[[ Provided records open ]]

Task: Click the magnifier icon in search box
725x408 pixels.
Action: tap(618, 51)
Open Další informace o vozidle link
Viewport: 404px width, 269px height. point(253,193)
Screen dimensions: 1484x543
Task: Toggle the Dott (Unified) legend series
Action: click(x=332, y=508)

[[ Provided records closed ]]

#### Your objective
What is needed here is every record above, repeated exactly.

#### Completed exercise
Task: Click the magnifier icon in search box
725x408 pixels.
Action: tap(618, 51)
Open Další informace o vozidle link
Viewport: 404px width, 269px height. point(253,193)
Screen dimensions: 1484x543
Task: Toggle the Dott (Unified) legend series
Action: click(x=332, y=508)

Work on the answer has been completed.